COS 141 Abstract - Using patterns of plant size asymmetry to elucidate the mechanisms by which a fungal pathogen infects an annual plant host: Insights from theory

Margaret Simon, Michael Barfield and Robert Holt, Department of Biology, University of Florida, Gainesville, FL
Background/Question/Methods

Size asymmetry plays an important role in structuring and maintaining diversity of plant communities. Such asymmetries can be generated by a range of mechanisms, take a variety of distributional forms (e.g., bimodal, uniformly distributed across all size classes, Gaussian), and have implications for infectious disease dynamics. We use models to examine the role of size asymmetry in hosts of infectious disease, motivated by an empirical system consisting of a fungal pathogen (Bipolaris) and its annual grass host, Microstegium vimineum. Fungal infection reduces individual Microstegium growth rates. Two modes of disease transmission are feasible in this system: litter-based (pathogens in grass litter produced at the end of one growing season transmit to germinating individuals the following season), and plant-based (pathogens move from plant to plant over the growing season via, e.g., wind). The relative importance of these modes is not yet known. We incorporated within-host pathogen growth and transmission into physiologically structured annual plant models to explore the seasonal patterning of infection from each mode.
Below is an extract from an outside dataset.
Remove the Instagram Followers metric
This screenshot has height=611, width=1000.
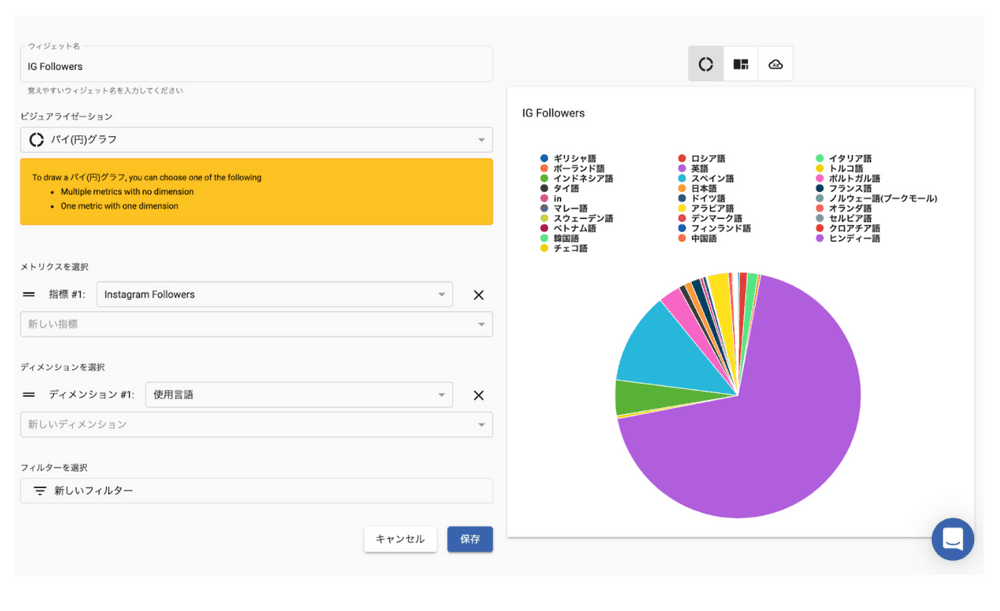point(478,295)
Because infection reduces individuals’ grow rates, different transmission routes imply different distributions of end-of-season biomass. These processes in turn could alter the seasonal unfolding of intraspecific competitive interactions.

Results/Conclusions

When Bipolaris is mainly transmitted through litter, and assuming that germination of all seeds occurs at roughly the same time, the entire cohort is exposed to infection around the same time, resulting in a bimodal (infected versus uninfected) end-of-season Microstegium biomass distribution. In contrast, when we assume that Bipolaris transmits mainly plant to plant over the growing season, and that some host individuals are infected at the start of the season (e.g., from litter or perennial plants), we find that rates of infection accelerate over the growing season, before declining late in the season once few uninfected plants remain. This results in a broad distribution of infection times, with the greater proportion clustered near the middle of the growing season. The resulting biomass distribution has a distinctly different pattern than in the litter-based transmission case. We extend these results to examine how asymmetries in size might alter intraspecific competition, and when such competition might dampen, versus exaggerate, size asymmetries. By comparing biomass distribution patterns to data from Microstegium-Bipolaris empirical systems, we can infer which of the two transmission modes (litter-based versus plant-based) seems most likely to be prevalent.